_WHAT IS NEEDED_:
The answer must consist of every line in the data that contains "pixels".

Data records
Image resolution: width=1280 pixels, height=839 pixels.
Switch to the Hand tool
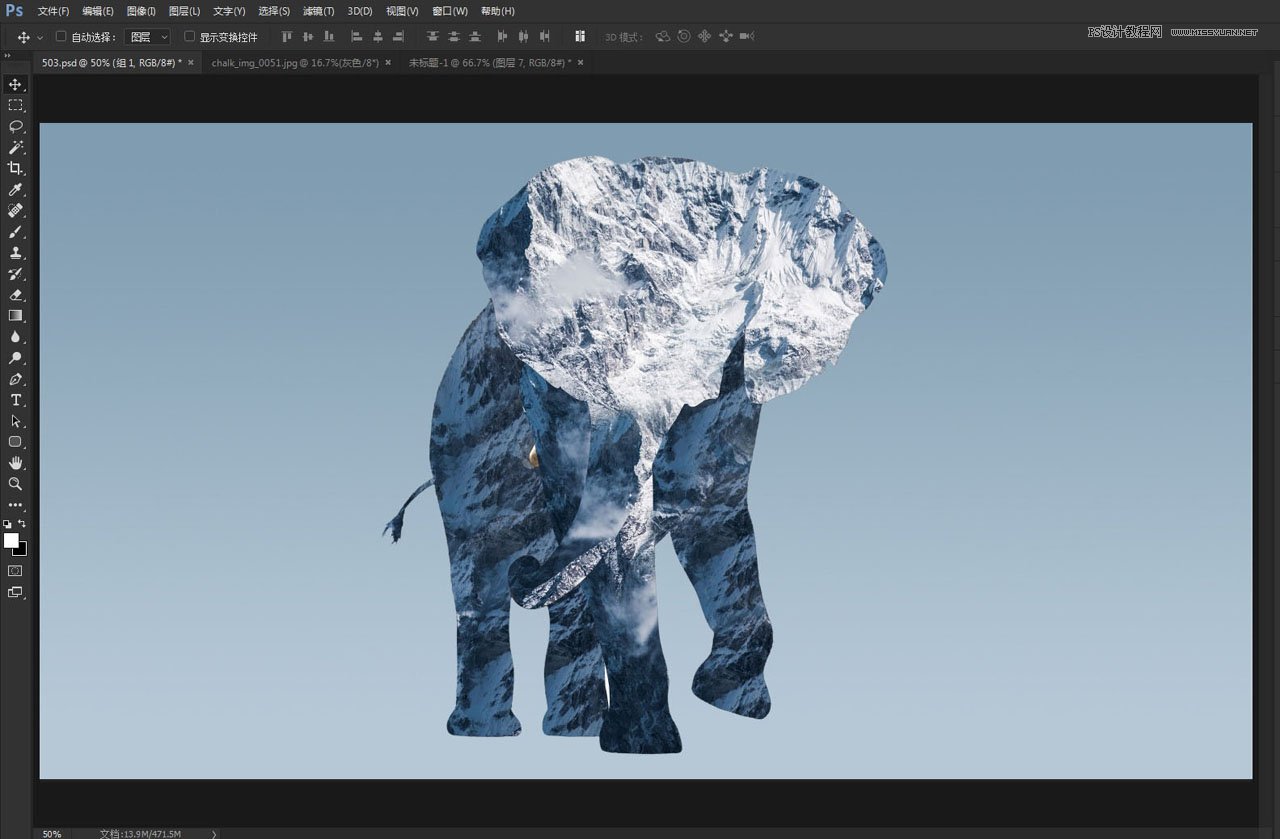[x=15, y=462]
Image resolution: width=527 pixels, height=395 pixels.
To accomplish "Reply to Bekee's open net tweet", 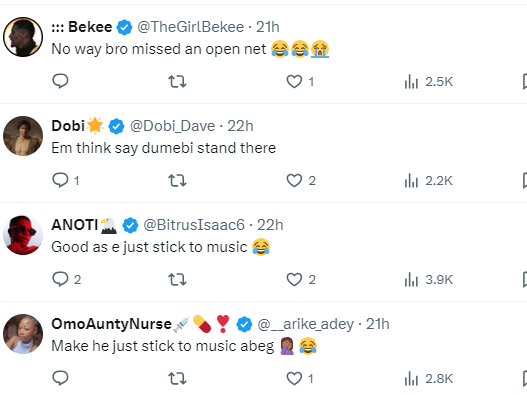I will [60, 81].
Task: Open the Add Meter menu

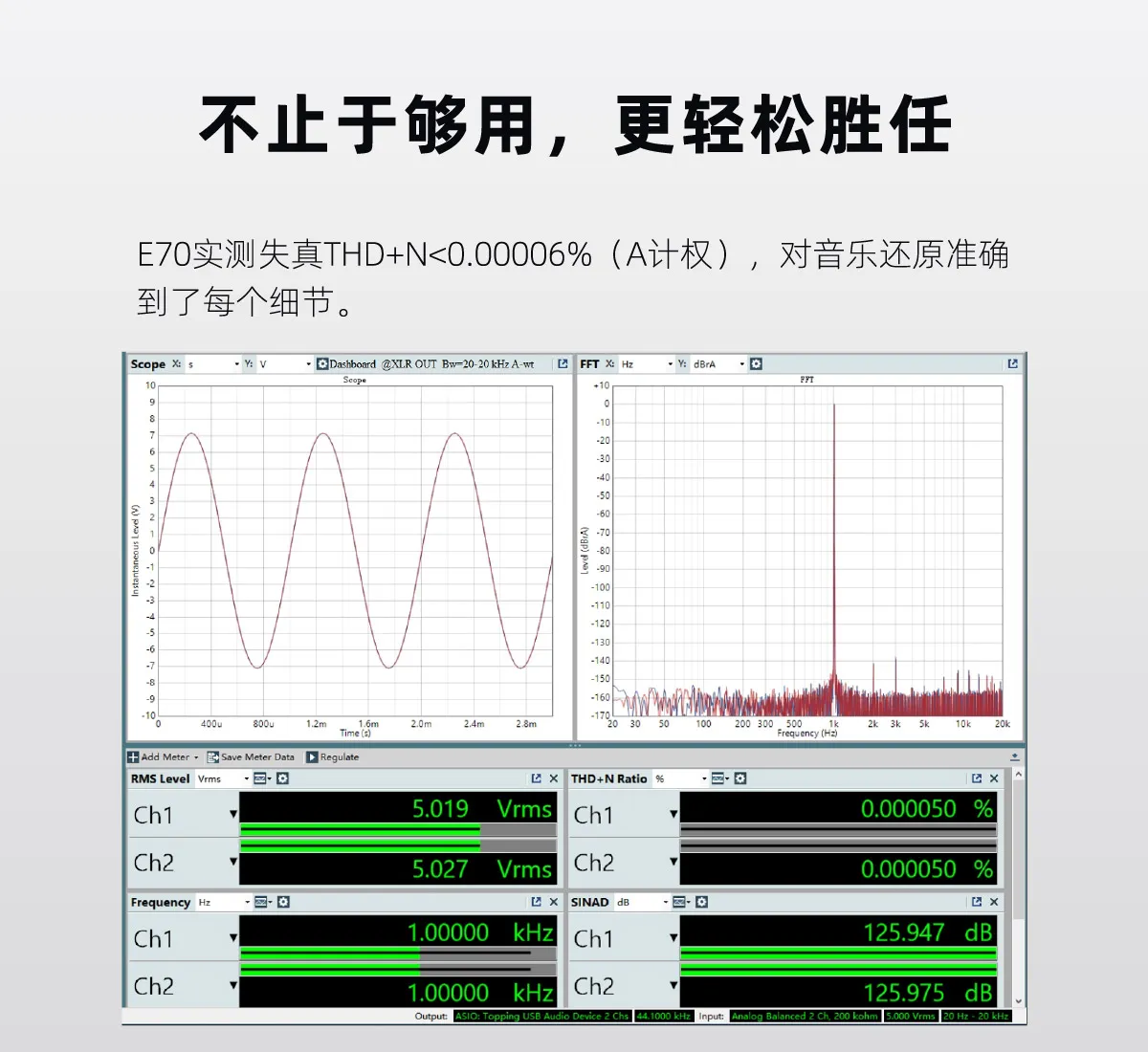Action: click(164, 757)
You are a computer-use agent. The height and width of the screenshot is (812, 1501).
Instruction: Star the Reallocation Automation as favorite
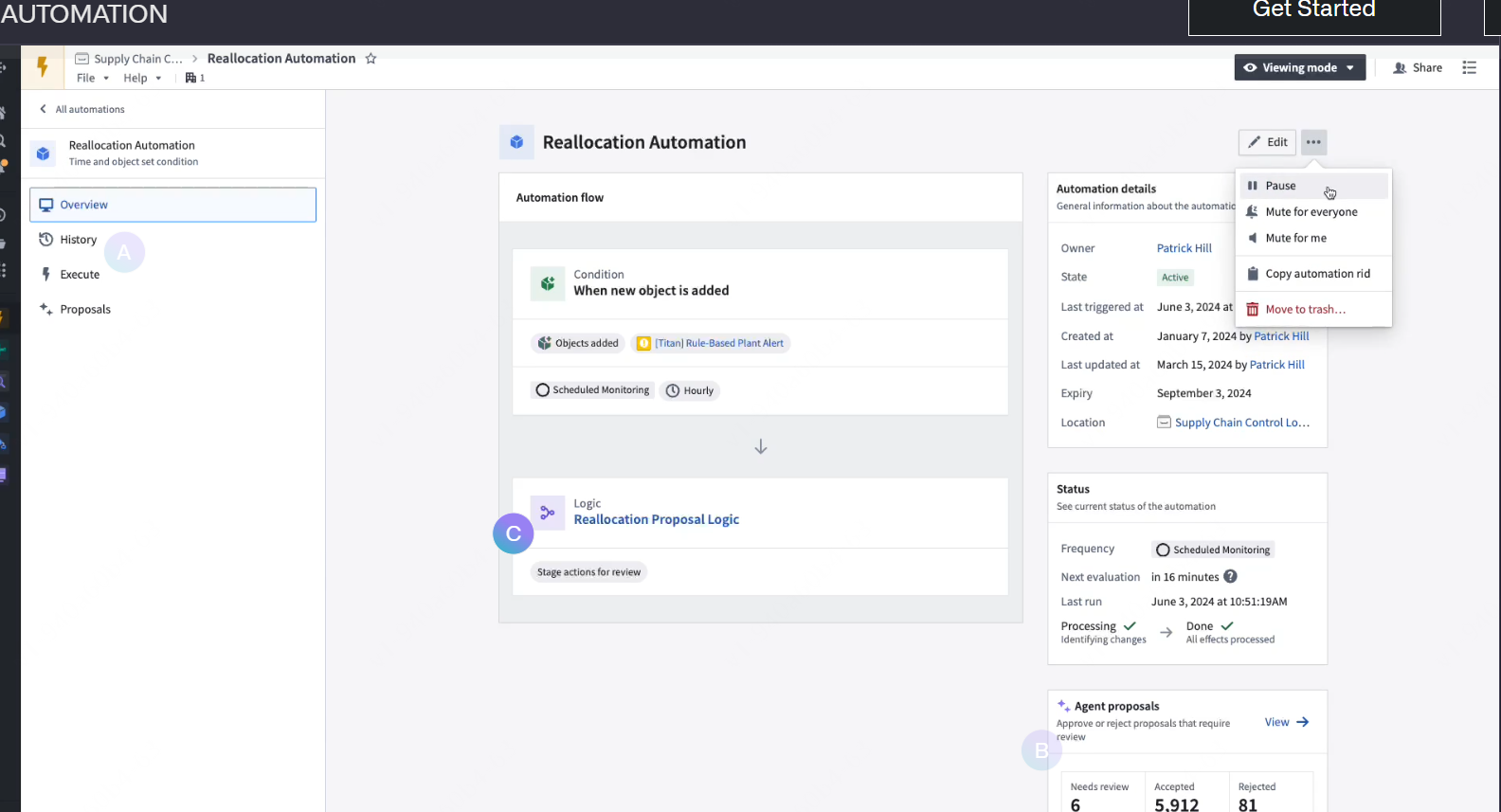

_RESULT FOR THIS EXERCISE_:
Image resolution: width=1280 pixels, height=839 pixels.
Image resolution: width=527 pixels, height=395 pixels.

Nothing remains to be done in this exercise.